ラザロ氏は短文投稿サイトXで、21日に起きた殴打事件について「フィリピン人隊員に対する容認できない行為だ」と改めて抗議したと表明。一方、中国はフィリピンが先に攻撃を仕掛けたとし、フィリピン艦艇が中国の巡視船に体当たりしたと非難している。

フィリピンは2016年に常設仲裁裁判所で、中国が南シナ海で主張する広範な主権は国際法上の根拠がないとする判断を勝ち取った。これに対し、この海域のほぼ全域を自国領だと主張する中国は判断を受け入れずに海上での衝突を繰り返しており、両国関係は緊張状態が続いている。

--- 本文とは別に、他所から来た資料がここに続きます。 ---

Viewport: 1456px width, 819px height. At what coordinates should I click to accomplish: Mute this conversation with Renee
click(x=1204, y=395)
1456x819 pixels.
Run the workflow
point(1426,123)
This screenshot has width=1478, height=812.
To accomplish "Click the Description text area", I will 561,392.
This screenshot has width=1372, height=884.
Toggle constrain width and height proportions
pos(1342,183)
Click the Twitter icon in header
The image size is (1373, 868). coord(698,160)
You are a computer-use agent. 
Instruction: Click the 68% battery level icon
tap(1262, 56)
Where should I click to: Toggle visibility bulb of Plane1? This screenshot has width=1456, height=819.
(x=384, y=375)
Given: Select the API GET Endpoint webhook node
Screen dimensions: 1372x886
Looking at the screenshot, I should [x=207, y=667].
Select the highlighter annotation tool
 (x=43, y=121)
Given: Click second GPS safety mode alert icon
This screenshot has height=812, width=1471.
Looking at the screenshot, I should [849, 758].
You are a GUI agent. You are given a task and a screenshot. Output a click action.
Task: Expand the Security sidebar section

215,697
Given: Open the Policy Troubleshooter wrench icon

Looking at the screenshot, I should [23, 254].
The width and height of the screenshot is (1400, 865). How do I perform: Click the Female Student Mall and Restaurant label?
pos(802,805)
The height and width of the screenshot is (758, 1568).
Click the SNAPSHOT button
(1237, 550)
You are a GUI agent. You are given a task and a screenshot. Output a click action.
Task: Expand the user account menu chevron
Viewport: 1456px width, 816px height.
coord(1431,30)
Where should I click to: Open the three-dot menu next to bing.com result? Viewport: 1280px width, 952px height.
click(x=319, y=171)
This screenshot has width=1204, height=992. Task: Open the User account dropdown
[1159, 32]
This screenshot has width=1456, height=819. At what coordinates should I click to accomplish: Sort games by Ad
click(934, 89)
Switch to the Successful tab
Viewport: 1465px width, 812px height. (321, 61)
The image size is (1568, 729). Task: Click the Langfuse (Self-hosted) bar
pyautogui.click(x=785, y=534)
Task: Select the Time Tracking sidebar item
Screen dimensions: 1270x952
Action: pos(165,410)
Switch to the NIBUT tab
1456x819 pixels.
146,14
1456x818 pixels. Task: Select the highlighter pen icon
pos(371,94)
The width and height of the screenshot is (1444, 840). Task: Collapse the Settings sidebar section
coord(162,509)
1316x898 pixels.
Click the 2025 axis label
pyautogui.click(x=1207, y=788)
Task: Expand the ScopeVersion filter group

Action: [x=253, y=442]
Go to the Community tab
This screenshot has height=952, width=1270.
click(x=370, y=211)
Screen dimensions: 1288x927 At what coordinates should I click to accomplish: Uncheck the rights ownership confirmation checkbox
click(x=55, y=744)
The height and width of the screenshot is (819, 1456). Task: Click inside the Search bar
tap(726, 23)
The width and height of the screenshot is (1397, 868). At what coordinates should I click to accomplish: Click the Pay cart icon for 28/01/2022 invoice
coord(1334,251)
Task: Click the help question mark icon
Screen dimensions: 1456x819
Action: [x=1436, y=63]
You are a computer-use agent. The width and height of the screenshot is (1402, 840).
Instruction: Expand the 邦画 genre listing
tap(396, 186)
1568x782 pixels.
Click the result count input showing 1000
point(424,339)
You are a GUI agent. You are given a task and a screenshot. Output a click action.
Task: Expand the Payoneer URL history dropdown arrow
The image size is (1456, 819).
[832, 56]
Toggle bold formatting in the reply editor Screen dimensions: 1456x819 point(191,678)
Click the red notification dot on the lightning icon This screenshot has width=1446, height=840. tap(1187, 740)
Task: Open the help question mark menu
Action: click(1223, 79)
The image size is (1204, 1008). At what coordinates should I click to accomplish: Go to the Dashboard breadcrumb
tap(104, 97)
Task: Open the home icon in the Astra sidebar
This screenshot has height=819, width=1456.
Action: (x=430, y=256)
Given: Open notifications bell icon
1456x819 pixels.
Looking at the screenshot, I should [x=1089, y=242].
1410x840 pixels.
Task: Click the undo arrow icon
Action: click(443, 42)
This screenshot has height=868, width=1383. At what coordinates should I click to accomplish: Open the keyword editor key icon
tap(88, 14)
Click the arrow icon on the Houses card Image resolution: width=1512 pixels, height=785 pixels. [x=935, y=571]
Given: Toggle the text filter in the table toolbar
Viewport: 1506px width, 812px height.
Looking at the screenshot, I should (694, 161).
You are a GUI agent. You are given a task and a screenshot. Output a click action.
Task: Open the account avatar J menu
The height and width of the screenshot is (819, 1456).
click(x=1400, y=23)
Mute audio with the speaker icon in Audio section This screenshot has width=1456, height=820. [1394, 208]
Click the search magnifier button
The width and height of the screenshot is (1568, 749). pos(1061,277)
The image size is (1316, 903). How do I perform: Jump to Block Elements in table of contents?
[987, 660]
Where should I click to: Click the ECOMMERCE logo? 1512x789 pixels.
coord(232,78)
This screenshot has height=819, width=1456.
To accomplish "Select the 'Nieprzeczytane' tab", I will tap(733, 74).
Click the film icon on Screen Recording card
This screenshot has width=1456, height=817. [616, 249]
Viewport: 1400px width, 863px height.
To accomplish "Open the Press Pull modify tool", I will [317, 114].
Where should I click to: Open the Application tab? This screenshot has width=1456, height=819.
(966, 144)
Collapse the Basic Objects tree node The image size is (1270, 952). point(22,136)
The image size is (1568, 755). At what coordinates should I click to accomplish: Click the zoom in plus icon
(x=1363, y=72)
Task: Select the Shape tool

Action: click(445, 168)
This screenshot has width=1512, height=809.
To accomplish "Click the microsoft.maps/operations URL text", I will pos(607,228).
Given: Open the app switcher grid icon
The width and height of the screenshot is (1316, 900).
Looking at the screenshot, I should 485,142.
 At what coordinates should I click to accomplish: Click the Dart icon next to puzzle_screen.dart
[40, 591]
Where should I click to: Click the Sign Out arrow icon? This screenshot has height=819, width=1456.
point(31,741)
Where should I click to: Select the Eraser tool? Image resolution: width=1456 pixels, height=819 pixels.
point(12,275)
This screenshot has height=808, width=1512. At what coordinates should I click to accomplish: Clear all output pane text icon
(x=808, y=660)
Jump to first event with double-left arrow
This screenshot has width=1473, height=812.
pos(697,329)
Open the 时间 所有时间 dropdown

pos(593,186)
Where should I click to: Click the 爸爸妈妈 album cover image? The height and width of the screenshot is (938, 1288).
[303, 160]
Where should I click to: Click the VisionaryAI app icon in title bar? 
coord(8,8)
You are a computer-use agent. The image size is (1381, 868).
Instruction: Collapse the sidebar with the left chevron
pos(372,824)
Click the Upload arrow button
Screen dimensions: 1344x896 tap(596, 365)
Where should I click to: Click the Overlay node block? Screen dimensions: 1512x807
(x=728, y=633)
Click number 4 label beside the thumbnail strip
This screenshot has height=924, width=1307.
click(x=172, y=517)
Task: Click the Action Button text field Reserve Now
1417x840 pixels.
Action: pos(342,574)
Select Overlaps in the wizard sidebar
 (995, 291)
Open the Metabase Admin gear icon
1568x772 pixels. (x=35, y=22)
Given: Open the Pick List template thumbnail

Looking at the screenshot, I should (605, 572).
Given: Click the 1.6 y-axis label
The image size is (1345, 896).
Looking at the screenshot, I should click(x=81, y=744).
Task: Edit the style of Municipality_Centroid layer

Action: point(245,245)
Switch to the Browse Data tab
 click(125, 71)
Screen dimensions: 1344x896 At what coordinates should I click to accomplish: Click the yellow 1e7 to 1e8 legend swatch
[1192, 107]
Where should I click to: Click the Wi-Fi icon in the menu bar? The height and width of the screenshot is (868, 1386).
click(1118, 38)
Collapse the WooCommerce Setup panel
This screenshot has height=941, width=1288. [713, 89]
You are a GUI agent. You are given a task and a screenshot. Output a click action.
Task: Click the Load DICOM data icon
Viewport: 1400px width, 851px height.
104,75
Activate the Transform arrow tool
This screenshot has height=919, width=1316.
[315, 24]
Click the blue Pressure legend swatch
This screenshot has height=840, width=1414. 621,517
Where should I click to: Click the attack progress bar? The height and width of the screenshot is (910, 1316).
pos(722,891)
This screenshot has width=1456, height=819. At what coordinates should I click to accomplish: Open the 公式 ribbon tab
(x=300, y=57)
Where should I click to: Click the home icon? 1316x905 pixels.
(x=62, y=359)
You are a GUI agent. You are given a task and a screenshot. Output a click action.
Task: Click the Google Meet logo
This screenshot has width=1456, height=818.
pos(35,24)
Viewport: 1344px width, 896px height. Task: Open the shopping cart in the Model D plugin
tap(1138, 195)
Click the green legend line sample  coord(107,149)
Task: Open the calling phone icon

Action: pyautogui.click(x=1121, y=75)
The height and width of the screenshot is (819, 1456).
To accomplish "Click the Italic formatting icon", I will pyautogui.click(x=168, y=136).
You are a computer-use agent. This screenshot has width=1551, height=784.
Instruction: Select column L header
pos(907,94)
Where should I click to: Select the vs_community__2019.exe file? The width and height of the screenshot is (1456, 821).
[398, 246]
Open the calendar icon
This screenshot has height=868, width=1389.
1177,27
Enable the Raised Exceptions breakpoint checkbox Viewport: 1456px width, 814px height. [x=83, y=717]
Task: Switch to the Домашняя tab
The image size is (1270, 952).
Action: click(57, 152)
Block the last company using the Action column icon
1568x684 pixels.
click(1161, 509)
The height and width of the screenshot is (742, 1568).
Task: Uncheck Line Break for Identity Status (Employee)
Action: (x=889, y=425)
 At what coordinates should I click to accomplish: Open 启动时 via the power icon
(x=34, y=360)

中国外務省が発表した会談概要によると、王氏はラザロ氏に対して両国関係が岐路に立っており、フィリピンは今後の方向性について「正しく合理的な」選択をする必要があると迫った。またフィリピン軍や警察の内部の「特定の勢力」が意図的に挑発し、対話を損ない、「外部勢力の命令を実行している」と批判した。

ラザロ氏は、王氏とともに「対話の窓口を維持し、緊張を管理し、実践的な前進策を追求することの重要性について話し合った」と説明した。